If you had told me five years ago that I would have to change my mother’s diaper, I would have hyperventilated at the mere thought.
The reality of doing it, when it became necessary, was actually surprisingly straightforward. The same applies to most aspects of caring for a loved one. The things that seemed impossible in theory are made possible by love. It is as if a limitless battery of affection has been charged by 40 years of her looking out for me; and now that the reverse is needed, a splendidly efficient autopilot system has engaged.
I share the responsibility of looking after her with my sisters. To say I am her part-time carer would not be accurate. I am, rather, her full-time carer some of the time. Every couple of months, when I fly back to her to do my “shift,” the terror of the possibility she might not recognise me looms large.

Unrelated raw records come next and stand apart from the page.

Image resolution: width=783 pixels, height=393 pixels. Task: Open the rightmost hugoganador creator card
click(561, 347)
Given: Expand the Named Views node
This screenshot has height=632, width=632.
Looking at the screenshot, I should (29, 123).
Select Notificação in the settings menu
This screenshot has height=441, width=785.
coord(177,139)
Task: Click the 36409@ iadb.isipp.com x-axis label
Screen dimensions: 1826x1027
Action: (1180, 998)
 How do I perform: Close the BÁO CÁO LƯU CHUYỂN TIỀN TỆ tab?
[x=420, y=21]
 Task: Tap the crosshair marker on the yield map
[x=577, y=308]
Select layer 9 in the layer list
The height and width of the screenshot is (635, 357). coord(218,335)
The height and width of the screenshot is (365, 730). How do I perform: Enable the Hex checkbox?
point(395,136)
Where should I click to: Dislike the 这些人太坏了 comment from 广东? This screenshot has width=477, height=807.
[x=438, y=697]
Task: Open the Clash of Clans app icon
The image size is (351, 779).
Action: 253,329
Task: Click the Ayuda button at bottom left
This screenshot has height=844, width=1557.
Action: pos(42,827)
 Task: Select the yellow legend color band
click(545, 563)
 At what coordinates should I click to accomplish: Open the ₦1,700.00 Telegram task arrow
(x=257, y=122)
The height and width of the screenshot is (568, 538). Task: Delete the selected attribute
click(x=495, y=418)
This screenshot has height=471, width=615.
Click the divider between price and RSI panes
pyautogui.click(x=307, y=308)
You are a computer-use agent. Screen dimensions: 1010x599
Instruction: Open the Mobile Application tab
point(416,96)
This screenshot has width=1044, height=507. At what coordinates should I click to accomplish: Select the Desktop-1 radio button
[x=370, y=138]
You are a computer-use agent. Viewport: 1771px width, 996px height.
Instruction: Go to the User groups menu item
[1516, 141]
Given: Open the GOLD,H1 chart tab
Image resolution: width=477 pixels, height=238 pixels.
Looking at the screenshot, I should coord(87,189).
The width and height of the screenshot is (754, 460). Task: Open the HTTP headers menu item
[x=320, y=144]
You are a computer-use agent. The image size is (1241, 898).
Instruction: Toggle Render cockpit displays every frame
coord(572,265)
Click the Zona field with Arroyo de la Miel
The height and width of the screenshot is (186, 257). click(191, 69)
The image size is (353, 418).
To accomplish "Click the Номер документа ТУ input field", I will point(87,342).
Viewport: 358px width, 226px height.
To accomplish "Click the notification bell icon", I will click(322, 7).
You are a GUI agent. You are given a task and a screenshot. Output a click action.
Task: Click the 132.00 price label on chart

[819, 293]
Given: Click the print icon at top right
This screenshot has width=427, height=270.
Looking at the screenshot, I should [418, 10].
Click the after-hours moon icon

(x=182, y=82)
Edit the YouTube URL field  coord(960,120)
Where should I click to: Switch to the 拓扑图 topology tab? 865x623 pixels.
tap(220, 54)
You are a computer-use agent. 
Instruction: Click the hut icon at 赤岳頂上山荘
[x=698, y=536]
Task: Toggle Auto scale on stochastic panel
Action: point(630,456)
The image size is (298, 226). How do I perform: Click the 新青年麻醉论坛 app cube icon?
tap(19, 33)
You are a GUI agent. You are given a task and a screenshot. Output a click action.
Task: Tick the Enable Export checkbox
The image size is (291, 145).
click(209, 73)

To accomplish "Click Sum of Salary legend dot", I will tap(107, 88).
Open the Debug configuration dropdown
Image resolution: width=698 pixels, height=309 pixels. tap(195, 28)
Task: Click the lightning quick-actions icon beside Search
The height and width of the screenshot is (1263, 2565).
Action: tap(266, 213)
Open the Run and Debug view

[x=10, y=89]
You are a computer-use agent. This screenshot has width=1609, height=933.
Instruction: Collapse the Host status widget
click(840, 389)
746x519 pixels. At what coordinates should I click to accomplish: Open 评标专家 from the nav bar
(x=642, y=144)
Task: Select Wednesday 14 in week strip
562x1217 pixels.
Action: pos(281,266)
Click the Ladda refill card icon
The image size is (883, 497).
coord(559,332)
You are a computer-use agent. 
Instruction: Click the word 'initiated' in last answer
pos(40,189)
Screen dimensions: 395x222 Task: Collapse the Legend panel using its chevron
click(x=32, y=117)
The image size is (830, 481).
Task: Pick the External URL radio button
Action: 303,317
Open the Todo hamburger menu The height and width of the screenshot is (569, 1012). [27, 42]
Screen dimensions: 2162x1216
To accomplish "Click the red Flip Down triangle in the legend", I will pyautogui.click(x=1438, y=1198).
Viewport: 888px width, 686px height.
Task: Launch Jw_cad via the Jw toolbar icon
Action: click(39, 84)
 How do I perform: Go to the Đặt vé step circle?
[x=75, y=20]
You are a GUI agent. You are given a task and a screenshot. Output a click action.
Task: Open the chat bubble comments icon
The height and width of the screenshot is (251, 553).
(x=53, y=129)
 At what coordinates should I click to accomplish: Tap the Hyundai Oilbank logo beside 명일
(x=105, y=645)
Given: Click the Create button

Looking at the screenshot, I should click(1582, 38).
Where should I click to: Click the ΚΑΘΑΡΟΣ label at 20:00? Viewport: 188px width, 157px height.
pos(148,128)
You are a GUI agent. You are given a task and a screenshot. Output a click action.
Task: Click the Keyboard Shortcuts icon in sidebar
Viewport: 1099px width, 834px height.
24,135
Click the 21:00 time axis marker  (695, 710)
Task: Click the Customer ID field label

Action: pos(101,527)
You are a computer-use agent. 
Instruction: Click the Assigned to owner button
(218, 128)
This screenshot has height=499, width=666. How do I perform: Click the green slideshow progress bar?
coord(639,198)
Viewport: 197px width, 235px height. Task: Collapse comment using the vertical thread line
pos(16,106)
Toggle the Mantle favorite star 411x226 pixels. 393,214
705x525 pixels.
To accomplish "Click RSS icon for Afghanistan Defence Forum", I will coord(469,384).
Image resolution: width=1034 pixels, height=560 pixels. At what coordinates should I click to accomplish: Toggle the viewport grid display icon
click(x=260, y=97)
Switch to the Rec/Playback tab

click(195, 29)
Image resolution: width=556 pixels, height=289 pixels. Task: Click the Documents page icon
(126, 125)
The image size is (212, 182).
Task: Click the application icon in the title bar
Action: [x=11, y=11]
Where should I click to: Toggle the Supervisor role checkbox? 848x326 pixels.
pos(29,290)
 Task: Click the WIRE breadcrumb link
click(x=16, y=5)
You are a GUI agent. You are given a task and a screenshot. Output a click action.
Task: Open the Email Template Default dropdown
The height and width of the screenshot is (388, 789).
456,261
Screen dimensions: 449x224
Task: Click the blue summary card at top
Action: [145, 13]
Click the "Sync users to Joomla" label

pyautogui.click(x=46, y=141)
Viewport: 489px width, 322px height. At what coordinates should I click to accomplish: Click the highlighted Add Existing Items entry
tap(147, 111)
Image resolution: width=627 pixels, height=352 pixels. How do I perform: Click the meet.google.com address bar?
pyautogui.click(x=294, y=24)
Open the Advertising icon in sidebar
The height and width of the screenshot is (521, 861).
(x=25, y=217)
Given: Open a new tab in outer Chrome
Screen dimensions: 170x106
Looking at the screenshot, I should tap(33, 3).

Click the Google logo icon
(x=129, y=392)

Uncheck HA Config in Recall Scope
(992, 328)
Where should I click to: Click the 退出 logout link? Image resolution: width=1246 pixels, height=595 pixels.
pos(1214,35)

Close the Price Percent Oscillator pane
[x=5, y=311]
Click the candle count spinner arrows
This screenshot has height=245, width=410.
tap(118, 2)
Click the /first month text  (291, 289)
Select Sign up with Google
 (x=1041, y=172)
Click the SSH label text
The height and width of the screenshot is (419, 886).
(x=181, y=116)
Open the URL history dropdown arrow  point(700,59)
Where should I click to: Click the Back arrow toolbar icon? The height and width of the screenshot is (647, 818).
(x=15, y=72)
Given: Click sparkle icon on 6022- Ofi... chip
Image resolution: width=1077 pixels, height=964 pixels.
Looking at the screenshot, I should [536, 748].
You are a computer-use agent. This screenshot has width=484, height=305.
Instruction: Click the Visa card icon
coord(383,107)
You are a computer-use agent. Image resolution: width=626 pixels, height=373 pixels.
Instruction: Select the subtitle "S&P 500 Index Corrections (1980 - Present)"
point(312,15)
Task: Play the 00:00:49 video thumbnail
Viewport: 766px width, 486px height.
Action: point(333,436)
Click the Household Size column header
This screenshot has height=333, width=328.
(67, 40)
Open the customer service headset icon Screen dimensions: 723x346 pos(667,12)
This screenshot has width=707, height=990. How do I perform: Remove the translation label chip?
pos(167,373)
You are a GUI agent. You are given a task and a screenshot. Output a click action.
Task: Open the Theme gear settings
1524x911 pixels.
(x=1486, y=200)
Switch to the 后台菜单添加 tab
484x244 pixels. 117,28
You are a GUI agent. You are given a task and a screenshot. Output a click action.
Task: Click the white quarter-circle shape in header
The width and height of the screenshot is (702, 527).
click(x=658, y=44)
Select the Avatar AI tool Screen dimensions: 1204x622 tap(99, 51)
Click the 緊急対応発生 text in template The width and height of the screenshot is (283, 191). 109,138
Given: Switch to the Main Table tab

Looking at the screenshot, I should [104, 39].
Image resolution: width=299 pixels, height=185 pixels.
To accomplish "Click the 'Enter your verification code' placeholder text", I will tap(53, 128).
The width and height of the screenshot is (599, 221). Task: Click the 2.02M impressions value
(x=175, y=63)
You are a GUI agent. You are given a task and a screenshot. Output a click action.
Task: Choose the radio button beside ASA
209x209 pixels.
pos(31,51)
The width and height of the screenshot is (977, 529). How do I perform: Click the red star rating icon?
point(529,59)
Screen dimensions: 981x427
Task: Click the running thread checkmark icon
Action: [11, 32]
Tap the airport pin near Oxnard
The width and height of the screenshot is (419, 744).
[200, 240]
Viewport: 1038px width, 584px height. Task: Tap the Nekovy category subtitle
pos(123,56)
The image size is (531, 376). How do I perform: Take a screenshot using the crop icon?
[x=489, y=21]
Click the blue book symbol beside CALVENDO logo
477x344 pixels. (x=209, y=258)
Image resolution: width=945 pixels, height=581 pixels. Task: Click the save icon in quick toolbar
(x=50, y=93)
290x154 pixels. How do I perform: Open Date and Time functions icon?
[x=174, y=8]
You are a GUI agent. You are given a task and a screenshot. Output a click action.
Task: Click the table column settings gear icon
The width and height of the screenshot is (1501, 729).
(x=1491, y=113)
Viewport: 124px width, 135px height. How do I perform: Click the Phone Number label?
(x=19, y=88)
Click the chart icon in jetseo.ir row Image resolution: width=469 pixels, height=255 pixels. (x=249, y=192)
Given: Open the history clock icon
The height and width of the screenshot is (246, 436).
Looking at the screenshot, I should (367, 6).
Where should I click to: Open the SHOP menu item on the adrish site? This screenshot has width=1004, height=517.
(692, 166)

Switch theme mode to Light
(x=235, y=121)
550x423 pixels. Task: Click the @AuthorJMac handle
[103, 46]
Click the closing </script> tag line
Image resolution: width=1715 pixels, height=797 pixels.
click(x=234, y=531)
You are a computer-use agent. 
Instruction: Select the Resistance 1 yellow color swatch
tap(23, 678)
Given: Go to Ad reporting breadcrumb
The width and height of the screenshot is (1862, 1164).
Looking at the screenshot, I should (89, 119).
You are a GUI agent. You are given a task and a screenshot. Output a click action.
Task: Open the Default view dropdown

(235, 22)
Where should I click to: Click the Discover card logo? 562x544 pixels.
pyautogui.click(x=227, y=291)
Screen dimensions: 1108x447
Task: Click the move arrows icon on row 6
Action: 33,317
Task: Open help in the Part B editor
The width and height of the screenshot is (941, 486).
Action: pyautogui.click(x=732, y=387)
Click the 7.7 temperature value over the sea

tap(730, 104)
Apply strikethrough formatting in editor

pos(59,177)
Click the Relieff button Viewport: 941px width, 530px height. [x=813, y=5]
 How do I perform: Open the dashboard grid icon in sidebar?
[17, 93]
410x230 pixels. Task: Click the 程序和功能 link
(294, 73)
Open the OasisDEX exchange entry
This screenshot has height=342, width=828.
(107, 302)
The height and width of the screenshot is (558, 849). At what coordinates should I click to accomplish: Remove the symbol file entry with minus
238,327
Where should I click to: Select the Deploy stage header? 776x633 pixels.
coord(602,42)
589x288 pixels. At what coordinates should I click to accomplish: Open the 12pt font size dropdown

I have to actively stop my mind from running forward. First, because Alzheimer’s is not a smooth downward curve, but a jagged downward line – she has good days and bad days, just like everyone else. If she is confused today, she might be much less so tomorrow. Second, because I know now that the imagined reaction to a horrible hypothetical is always more dramatic than the actual reaction to the real.
Offering unconditional love is a pleasure I had quite forgotten in the cynicism of my 40s.
I realise another thing, too. As someone who hasn’t raised children I find the process exciting and rewarding – is that OK to say? Practicality takes over. Routine becomes the balm of anxiety. There is an enormous amount of washing and cleaning and ironing and planning and shopping and cooking, and a little crying and mostly anticipating need or danger. I have never had someone depend on me so completely.
Offering unconditional love is a pleasure I had quite forgotten in the cynicism of my 40s. Of course, I would give anything to have her dementia disappear. But it can’t and so I make the most of the situation as it is. It has taught me more about myself and the world than any single situation before. It is a juggling act that we make up together as we go along. I am raising my mother in reverse, and that is as challenging, fulfilling and impossible to prepare for as it sounds.
We pan together for gold on a daily basis, and while we empty pail after pail of frustrating sand, the occasional nugget is more than enough to sustain us. She can still experience sudden, merciless moments of absolute clarity. Sometimes they manifest as angry shards of the woman trapped somewhere inside, piercing through the fog of pharmaceutical oblivion, threatening or pleading. On other occasions it is like my beautiful mother of 10 years ago has come to visit for a morning, have a cuppa, see how I’m doing and thank me for looking after her.